### TASK REQUIREMENTS
In the blog post on shame and anger below, write out the part from "Anger. Such a" through "really been challenged." again, switching "veneer" to "shell".

### SELECTION
• • • • • • •

Wednesday, August 26, 2009

shame and anger

Shame. Even the word is ugly, it starts with a hiss and ends with a sneer. Ugh. I don't like the word. Nevertheless I find I am never too old to feel it. Which brings up another problem. Regret and letting go. I find it's easy to say 'what's done is done, now move on' but moving on is a little more troublesome. Certainly one has to feel the shame, to know that it isn't something one wants to experience, so that it can be learned from. No point in rolling it around and around, reliving it ad nauseum. That doesn't help. So I am hopeful that in writing it here I will have finished with it and will actually move on.
And the shameful act? I lost my cool, my temper, my equilibrium. I raised my voice. I ordered someone to leave the building. I was very angry.
Anger. Such a dangerous state of being. I want peace in the world. I want peace in my workplace, in my home, and especially in my soul. Anger, such sudden anger, overwhelms me, reminds me that I am only as civilized as my self-control. It has been many years since I've been that angry. That I was verbally abused and accused is no excuse. Others may resort to shouting and comments arising from emotion, but not me. Or so I thought. It was a very humbling experience. The veneer is thin. I've coasted along not because I'm such a *good* person but because I've not really been challenged.

• • • • • • •

### RECORD EXCERPTS
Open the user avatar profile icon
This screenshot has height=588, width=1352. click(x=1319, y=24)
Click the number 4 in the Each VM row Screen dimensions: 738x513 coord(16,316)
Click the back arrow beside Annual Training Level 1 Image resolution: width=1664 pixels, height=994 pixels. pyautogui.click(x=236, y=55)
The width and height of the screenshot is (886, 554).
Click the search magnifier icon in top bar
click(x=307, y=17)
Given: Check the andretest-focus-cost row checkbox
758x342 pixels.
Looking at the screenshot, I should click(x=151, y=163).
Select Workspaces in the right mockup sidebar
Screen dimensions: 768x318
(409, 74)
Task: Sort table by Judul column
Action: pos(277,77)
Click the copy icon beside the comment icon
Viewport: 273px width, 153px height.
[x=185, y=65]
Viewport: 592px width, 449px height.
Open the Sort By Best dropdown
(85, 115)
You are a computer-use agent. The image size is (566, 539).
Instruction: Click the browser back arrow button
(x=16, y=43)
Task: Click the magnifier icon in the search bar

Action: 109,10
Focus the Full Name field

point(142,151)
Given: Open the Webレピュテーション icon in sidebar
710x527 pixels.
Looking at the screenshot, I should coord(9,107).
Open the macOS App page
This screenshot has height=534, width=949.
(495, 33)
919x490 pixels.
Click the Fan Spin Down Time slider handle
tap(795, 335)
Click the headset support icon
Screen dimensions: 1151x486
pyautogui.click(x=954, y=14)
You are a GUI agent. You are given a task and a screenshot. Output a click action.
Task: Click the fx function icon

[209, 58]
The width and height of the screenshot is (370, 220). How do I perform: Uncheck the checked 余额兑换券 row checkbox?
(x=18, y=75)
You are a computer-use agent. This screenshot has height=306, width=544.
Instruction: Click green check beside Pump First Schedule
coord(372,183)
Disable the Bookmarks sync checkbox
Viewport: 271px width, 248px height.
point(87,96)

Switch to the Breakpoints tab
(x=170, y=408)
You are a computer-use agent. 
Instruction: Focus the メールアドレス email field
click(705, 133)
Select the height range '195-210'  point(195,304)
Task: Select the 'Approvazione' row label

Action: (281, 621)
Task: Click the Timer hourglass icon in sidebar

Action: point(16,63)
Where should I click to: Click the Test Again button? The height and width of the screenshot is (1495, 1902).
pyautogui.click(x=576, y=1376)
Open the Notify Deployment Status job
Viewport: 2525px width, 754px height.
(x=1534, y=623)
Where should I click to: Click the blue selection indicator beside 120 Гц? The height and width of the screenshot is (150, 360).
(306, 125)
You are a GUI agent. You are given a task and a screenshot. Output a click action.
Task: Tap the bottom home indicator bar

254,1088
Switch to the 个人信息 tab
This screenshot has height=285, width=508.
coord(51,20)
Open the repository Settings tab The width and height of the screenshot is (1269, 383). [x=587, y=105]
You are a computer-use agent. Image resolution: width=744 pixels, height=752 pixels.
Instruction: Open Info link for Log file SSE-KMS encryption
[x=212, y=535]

• • • • • • •

### FULL ANSWER
Anger. Such a dangerous state of being. I want peace in the world. I want peace in my workplace, in my home, and especially in my soul. Anger, such sudden anger, overwhelms me, reminds me that I am only as civilized as my self-control. It has been many years since I've been that angry. That I was verbally abused and accused is no excuse. Others may resort to shouting and comments arising from emotion, but not me. Or so I thought. It was a very humbling experience. The shell is thin. I've coasted along not because I'm such a *good* person but because I've not really been challenged.